Marguerite Afra Sapiie
The Jakarta Post
In 1992, Muslim imam Muhammad Ashafa and Christian pastor James Wuye led opposing militant groups that fought in the name of their respective religions when interreligious conflict broke out in Kaduna, Nigeria.
The two were drawn into fighting and both paid a heavy price for their actions; Wuye lost his hand while Ashafa’s spiritual teacher and his two brothers were killed. For years, they each desired to seek revenge againts one another.
After a chance meeting in 1995, which was followed by their own separate spiritual transformations that led them to renounce violence, the two clerics built mutual respect and decided to work together to bridge the divide between the two communities.
This year, the two traveled to Indonesia as part of their quest to tell the world that the key to realizing interfaith peace, especially in a diverse country, was to build acceptance and respect toward the beliefs of others.
“Islam (teaches) pluralism that recognizes the individuality and uniqueness of individuals (…) and altruism that respect the truth of others. I have my truth, you have your truth (…) together we respect each other’s truth.” Ashafa told a public lecture in Jakarta, recently.
Respect is built through engagements between religious communities. In Islam, such practices dated back to the seventh century when Prophet Muhammad engaged in dialogues with Christians, Ashafa said.
“If you don’t engage (with other religions) how do you conquer the fear of the unknown?” he said.
“You can’t disgrace or discredit their god. When you insult their God, you insult your God.”
Ashafa and Wuye, who cofounded the Muslim-Christian Interfaith Mediation Centre in Kaduna, both warned that the main challenge to such engagement was the spread of religious misinterpretations by religious leaders who quoted the Quran and the Bible to justify and promote violence and hatred.
Their visit came amid a rise in conservatism in Indonesia, which has been accompanied by a spread in divisive religious sentiment and campaigns that have left many to doubt whether the country can remain a pluralistic nation.
Things turned worse in the wake of the Jakarta gubernatorial election, which saw the apparent politicization of religious sentiments against former Jakarta governor Basuki “Ahok” Tjahaja Purnama, a Christian of Chinese descent.
“(Ashafa and I) have fallen prey to some of those (manipulative) religious leaders,that’s why I lost this hand,” Wuye said, pointing to his artificial hand.
All religious promote peace, and instead of focusing on the differences between religious, people should emphasize the exploration of common beliefs in order to accept differences, he said.
He went on to say that accepting differences went beyond the concept of tolerance because the latter embodied the element of “power-relations” between the more powerful and less powerful communities in society.
“Acceptance does not mean compromising your religion. You accept the best ways of (people) because you cannot change (their beliefs),” Wuye said.

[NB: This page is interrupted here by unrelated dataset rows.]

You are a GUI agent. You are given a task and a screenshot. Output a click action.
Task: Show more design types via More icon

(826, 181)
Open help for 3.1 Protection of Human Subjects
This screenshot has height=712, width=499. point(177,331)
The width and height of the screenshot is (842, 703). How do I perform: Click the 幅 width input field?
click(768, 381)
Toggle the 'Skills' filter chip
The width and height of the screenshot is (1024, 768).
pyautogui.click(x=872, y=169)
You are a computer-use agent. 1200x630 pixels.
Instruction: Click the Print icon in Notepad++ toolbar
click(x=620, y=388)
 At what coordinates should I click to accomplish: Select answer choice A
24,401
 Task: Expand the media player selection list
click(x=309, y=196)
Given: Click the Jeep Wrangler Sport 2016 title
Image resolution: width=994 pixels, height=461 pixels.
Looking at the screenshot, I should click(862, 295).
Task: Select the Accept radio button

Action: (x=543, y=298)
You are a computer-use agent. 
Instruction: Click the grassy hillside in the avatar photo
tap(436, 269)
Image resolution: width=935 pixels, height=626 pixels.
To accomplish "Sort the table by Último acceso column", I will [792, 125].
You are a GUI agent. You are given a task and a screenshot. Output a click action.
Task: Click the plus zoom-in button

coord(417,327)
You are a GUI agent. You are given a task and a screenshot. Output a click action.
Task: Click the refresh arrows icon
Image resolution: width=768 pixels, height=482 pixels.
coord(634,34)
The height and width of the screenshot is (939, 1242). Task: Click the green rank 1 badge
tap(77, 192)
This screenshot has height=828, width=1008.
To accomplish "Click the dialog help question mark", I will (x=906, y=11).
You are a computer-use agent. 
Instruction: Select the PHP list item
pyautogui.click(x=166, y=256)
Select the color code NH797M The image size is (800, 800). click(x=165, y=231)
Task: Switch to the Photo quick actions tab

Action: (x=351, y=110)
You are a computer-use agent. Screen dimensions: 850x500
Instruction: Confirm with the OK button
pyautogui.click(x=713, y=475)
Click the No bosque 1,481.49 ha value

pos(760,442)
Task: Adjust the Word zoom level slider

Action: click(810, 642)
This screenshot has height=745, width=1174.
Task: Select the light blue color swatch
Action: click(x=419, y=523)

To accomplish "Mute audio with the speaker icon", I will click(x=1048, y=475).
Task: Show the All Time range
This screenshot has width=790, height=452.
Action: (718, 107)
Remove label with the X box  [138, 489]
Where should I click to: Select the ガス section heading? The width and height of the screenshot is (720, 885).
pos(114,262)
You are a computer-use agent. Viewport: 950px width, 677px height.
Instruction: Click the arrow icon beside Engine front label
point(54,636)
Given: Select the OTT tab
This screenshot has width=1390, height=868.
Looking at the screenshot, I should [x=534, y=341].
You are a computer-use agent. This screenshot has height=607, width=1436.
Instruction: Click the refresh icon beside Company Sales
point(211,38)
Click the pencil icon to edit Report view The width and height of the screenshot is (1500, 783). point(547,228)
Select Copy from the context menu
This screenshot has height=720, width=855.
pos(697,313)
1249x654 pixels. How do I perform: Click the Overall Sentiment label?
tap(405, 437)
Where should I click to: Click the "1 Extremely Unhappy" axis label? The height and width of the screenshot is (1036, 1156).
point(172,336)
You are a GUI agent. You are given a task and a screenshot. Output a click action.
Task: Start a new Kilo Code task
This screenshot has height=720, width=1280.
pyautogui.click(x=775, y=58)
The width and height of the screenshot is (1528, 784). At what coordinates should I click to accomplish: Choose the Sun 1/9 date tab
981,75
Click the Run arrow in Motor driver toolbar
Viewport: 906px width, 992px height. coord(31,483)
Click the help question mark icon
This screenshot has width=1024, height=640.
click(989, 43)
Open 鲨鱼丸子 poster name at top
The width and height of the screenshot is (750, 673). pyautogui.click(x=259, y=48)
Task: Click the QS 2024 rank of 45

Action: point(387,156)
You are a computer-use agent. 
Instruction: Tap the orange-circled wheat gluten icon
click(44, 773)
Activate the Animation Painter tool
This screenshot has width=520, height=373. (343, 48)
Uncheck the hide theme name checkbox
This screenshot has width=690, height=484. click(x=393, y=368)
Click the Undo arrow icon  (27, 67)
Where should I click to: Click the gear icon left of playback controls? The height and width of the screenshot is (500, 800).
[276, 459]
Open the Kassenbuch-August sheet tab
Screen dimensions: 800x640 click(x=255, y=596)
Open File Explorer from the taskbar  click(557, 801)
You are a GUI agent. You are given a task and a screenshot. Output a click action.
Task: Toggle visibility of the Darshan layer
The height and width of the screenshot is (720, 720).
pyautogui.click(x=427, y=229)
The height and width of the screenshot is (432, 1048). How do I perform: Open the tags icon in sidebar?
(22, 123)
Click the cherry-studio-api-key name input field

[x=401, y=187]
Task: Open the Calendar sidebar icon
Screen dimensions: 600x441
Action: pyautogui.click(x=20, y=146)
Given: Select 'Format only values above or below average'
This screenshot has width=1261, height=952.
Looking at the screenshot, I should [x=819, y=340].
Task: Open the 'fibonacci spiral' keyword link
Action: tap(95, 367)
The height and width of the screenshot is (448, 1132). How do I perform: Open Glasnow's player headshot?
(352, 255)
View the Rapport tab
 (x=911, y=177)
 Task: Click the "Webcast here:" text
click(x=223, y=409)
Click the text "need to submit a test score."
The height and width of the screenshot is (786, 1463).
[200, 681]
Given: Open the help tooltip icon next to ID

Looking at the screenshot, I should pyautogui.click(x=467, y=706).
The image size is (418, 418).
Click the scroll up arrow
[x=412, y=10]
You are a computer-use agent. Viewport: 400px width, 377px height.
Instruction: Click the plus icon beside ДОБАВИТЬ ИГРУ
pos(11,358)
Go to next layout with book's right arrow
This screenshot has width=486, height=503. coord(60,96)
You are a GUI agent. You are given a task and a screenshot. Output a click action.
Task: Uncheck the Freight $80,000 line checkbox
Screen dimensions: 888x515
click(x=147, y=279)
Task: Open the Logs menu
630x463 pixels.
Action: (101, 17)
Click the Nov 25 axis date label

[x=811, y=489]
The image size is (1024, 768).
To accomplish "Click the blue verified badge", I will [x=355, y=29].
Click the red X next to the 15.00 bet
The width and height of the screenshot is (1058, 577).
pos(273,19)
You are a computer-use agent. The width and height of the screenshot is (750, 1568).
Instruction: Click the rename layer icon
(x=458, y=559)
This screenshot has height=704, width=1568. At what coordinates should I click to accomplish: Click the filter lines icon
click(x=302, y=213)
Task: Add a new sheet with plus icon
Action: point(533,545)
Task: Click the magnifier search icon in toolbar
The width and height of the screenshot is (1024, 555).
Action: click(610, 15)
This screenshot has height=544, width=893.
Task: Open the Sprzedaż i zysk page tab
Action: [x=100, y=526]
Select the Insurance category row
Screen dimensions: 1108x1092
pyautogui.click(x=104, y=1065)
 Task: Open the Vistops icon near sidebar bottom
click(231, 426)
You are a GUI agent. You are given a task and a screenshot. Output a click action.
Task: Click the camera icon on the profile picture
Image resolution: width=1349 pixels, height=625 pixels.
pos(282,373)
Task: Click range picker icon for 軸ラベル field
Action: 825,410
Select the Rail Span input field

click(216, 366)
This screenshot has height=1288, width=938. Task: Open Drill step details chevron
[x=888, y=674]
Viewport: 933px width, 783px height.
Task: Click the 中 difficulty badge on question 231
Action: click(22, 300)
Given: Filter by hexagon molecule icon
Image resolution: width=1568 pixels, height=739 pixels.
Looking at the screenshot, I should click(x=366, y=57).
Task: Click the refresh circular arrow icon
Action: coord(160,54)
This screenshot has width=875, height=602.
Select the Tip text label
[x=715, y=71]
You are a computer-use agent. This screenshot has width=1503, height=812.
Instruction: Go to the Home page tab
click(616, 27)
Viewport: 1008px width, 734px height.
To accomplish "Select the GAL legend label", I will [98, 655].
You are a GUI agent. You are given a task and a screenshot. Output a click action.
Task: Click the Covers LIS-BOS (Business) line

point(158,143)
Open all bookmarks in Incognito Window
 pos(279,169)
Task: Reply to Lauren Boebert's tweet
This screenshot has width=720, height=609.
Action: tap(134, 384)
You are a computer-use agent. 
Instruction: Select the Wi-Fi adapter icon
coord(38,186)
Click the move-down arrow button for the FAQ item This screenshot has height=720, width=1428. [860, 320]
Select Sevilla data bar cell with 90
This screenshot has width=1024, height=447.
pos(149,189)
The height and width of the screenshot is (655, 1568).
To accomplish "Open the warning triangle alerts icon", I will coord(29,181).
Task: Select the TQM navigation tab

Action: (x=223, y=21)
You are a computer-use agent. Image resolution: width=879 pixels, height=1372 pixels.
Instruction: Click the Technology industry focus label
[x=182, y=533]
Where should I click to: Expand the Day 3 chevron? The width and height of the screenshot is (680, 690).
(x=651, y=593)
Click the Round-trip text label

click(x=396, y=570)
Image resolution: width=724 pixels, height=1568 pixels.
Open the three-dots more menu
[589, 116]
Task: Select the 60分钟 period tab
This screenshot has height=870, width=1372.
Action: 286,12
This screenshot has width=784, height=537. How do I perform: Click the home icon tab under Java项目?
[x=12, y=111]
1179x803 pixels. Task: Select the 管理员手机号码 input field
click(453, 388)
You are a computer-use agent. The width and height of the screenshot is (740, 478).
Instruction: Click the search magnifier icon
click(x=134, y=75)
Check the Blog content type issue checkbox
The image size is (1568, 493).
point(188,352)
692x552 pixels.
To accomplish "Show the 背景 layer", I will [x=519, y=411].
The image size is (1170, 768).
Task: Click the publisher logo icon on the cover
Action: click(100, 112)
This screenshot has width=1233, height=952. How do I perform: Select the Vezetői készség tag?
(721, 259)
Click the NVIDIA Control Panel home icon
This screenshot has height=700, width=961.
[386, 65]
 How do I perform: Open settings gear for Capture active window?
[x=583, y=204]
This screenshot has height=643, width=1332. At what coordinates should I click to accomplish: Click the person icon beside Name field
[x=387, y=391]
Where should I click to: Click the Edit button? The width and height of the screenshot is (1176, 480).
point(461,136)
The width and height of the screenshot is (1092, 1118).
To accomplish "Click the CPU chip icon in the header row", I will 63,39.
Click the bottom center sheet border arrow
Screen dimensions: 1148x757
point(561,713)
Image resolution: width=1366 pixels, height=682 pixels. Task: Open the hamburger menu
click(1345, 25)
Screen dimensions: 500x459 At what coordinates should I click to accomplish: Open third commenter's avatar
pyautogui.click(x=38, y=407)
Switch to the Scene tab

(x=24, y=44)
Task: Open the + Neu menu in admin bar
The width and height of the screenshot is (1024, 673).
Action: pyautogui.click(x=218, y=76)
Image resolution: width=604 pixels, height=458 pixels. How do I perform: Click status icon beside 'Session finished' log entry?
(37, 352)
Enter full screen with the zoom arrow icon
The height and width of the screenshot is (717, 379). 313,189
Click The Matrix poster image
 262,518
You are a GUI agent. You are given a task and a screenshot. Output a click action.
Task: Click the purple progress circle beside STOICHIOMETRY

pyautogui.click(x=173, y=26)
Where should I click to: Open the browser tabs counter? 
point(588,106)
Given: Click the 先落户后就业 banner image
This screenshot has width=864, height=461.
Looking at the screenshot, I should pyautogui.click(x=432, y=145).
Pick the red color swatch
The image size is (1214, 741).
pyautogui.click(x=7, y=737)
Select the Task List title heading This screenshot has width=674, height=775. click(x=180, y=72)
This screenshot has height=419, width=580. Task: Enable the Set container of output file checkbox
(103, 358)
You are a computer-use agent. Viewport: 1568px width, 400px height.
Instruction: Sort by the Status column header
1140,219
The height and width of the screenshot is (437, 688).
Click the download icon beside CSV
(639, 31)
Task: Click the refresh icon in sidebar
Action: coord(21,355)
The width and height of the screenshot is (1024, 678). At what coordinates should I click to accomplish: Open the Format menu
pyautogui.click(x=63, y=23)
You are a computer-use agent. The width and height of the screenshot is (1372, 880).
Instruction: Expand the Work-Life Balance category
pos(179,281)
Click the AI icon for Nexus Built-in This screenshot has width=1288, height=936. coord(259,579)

The two clerics, who have both received awards for their dedication to promoting reconciliation and peace-building, fulfill similar roles to that of Christian pastor Jacklevyn “Jacky” Frits Manuputty and Muslim cleric Abidin Wakano, who campaign for peace in Maluku.
“(Ashafa and Wuye’s) visit is further evidence that there are many people who use religion as their motivation to work toward building peace. They change the violent narratives (of religions) to peaceful narratives and motivate people to do likewise,” Jacky said
Meanwhile, Darmawan Triwibowo, executive director of TIFA Foundation, said the clerics’ visit shone further light on the responsibility of religious leaders in Indonesia to spread hope and love and to make religion a source of peace.